Un outil indispensable dans les régions reculées
Dans les zones montagneuses ou isolées, comme le cercle de Bandiagara, les motos de grosse cylindrée sont bien plus qu’un simple moyen de transport : elles sont un outil de survie. Un habitant de cette région, préférant garder l’anonymat, explique leur importance :
« Ces motos sont adaptées à notre environnement. Le pays dogon est marqué par des routes escarpées et des pentes raides. Que ce soit pour les forces armées maliennes, les acteurs humanitaires, les paysans ou les habitants, elles sont indispensables. Même les ambulances sont remplacées par ces engins pour transporter les malades vers les centres de santé. Leur interdiction nous priverait d’un outil essentiel. »

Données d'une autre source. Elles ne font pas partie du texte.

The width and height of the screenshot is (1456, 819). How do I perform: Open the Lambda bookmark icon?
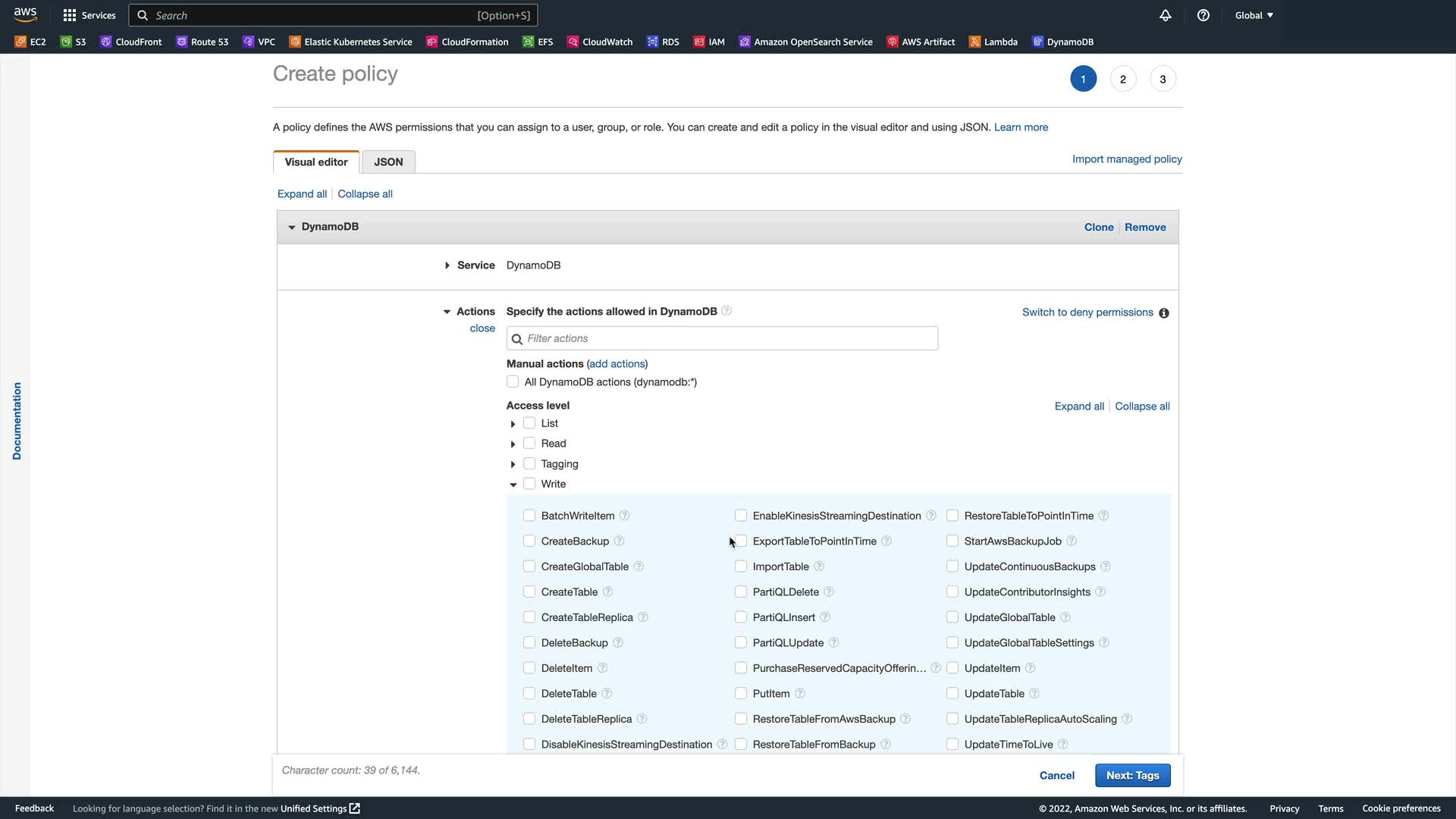(x=974, y=42)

Cette dépendance aux motos de grosse cylindrée est également un phénomène observé dans d’autres régions du centre du pays, où les déplacements entre villages pour l’agriculture, l’élevage ou la pêche reposent en grande partie sur ces véhicules.
Sécurité versus survie : le dilemme des populations maliennes
À Mopti, une ville stratégique du centre du Mali, les habitants sont partagés. Certains reconnaissent la nécessité de cette mesure pour des raisons de sécurité, notamment après des attaques terroristes récentes. Cependant, beaucoup s’interrogent sur les répercussions concrètes de cette interdiction.
Un résident de Mopti, dont les activités professionnelles dépendent de ces motos, témoigne :
« Nous nous déplaçons quotidiennement d’un village à l’autre pour nos activités. Depuis l’annonce de l’interdiction, la plupart d’entre nous avons dû arrêter leurs déplacements. Moi, je livrais du pain à des habitants de villages éloignés de Mopti. Aujourd’hui, cette activité est compromise. »
Les motos de grosse cylindrée sont effectivement utilisées par les groupes armés pour mener des attaques, mais elles sont aussi un moyen de subsistance pour des milliers de Maliens. Cette mesure, bien que compréhensible d’un point de vue sécuritaire, risque d’aggraver les difficultés des populations déjà fragilisées par la crise.
En avril 2026, une attaque d’envergure coordonnée par des groupes djihadistes a rappelé l’urgence de la situation sécuritaire au Mali. Pourtant, cette interdiction des motos de grosse cylindrée illustre aussi les défis auxquels le pays doit faire face : concilier sécurité et besoins vitaux de sa population.